#### [DESCRIPTION OF THE TASK]
Repeat the entries below word for word, from the line with "Cut the selected cell" up to and including the line with "coord(222,24)".

Data entries

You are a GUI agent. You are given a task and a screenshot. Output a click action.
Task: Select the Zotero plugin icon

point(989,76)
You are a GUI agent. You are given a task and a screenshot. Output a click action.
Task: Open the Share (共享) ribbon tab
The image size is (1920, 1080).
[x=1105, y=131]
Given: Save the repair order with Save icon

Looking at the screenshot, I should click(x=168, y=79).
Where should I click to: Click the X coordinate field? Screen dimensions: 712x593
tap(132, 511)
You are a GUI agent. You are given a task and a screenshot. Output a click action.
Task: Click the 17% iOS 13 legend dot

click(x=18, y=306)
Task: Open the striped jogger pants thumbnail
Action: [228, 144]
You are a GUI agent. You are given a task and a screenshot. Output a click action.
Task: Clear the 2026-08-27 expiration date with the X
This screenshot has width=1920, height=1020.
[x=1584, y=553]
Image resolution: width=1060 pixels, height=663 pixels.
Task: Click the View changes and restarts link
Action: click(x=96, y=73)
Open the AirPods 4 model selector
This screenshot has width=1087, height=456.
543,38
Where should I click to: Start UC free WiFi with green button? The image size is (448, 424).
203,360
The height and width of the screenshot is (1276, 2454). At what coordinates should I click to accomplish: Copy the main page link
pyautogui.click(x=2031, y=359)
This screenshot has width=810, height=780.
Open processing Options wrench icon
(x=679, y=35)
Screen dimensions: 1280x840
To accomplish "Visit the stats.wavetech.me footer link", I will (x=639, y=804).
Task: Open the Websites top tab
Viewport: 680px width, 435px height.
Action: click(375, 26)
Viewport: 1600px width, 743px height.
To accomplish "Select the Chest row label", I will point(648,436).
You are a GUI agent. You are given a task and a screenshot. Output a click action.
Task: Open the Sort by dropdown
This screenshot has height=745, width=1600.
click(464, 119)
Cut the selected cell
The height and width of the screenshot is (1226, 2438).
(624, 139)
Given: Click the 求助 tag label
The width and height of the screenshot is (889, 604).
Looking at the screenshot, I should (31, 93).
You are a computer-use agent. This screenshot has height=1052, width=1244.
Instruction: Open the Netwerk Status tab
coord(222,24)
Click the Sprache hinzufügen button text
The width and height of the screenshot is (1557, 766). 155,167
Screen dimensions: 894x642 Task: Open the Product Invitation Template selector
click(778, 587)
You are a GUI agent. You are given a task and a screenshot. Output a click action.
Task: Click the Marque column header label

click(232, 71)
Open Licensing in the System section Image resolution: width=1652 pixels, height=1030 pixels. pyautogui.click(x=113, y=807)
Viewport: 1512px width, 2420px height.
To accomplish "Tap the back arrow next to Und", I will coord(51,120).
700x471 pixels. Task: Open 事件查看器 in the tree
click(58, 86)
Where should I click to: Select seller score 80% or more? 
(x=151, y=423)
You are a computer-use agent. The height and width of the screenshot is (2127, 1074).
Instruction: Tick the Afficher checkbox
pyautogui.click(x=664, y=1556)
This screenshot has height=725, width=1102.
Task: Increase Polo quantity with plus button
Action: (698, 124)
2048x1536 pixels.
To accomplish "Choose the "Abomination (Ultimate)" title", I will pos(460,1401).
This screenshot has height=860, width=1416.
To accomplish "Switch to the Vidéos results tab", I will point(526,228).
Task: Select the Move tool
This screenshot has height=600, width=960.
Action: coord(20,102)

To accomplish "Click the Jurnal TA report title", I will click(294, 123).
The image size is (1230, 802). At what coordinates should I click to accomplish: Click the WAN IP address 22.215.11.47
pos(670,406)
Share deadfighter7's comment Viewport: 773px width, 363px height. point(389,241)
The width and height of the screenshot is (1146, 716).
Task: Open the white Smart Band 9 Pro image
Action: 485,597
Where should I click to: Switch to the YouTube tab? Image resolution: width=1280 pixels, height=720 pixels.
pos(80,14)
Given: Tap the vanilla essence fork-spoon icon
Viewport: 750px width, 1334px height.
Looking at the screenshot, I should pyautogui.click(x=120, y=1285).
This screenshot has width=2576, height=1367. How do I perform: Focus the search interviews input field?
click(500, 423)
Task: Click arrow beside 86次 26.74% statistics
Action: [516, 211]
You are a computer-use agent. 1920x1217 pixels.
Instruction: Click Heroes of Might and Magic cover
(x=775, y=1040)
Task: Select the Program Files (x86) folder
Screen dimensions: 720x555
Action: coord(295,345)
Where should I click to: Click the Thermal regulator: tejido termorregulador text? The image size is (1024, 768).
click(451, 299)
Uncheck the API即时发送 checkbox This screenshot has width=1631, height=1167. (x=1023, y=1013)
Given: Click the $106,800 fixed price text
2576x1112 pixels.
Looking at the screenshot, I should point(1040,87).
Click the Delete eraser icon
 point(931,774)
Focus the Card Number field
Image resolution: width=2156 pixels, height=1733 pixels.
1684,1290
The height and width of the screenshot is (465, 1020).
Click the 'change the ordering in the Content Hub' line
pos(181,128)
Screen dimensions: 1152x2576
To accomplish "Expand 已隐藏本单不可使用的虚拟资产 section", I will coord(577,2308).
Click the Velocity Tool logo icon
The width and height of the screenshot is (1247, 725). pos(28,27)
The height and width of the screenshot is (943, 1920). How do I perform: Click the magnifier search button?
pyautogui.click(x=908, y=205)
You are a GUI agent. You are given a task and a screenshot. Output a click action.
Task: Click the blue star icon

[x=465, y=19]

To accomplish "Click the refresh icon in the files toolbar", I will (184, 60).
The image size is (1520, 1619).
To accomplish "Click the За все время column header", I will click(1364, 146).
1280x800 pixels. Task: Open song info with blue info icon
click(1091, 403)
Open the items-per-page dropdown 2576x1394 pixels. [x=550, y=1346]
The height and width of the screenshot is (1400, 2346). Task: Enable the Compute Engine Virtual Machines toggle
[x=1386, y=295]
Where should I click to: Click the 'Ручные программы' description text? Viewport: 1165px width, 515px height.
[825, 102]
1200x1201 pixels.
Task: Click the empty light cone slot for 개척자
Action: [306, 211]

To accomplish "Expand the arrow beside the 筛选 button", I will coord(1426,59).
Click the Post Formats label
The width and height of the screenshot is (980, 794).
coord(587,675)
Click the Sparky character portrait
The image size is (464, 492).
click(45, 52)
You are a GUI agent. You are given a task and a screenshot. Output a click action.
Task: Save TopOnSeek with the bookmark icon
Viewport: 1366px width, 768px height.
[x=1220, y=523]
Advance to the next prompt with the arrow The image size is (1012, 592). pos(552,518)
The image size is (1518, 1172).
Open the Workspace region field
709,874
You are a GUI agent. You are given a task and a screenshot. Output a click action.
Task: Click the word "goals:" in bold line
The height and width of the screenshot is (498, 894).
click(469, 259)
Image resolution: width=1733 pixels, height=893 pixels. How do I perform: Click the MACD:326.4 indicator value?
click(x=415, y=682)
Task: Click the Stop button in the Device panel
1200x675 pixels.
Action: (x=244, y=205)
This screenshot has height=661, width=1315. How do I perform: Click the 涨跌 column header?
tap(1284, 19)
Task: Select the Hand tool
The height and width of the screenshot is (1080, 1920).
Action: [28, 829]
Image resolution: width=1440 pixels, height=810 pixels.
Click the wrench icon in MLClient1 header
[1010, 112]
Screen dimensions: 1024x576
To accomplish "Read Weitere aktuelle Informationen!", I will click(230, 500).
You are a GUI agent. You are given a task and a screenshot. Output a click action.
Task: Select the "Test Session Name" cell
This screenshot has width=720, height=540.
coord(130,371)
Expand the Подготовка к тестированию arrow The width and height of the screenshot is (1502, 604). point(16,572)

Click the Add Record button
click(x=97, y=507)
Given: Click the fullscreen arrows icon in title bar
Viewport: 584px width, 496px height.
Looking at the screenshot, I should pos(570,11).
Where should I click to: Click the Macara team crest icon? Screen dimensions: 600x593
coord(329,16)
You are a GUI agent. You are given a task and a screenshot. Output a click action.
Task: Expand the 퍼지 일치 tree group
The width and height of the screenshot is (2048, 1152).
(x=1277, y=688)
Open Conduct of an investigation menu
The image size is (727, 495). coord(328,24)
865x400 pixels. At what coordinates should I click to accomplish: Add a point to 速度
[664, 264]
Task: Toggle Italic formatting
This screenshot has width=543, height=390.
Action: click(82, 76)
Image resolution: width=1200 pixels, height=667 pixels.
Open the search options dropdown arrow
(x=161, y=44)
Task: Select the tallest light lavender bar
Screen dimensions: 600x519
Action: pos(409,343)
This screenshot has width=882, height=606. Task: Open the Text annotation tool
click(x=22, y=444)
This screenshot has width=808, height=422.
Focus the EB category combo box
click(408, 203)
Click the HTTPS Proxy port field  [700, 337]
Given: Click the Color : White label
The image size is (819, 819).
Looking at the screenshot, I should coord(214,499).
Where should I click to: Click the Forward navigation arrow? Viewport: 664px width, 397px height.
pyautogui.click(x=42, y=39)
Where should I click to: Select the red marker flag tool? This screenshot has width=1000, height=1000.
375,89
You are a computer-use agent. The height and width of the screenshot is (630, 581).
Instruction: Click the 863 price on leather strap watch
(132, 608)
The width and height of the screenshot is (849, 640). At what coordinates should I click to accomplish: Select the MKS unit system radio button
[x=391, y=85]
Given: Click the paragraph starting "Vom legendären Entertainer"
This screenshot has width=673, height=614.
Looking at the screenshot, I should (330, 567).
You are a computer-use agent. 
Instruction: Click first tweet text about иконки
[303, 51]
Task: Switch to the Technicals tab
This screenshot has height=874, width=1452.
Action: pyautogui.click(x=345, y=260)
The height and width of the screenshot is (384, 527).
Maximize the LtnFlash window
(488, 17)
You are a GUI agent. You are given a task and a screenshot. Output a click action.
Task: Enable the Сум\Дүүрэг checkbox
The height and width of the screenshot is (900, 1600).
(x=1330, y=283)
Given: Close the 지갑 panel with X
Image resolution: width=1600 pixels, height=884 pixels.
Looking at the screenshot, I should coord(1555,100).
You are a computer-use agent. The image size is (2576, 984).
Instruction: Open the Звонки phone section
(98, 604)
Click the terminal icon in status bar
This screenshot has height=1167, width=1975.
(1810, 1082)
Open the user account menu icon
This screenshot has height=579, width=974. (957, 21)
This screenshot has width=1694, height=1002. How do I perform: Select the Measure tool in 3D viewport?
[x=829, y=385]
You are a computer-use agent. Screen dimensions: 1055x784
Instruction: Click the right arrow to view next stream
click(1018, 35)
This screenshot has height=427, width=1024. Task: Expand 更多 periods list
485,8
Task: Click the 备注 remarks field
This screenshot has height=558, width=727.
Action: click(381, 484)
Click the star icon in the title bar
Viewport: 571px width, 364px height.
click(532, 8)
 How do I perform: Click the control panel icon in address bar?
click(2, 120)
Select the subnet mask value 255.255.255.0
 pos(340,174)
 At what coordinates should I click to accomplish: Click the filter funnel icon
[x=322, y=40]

#### [ANSWER TO THIS TASK]
Cut the selected cell
The height and width of the screenshot is (1226, 2438).
(624, 139)
Given: Click the 求助 tag label
The width and height of the screenshot is (889, 604).
Looking at the screenshot, I should (31, 93).
You are a computer-use agent. This screenshot has height=1052, width=1244.
Instruction: Open the Netwerk Status tab
coord(222,24)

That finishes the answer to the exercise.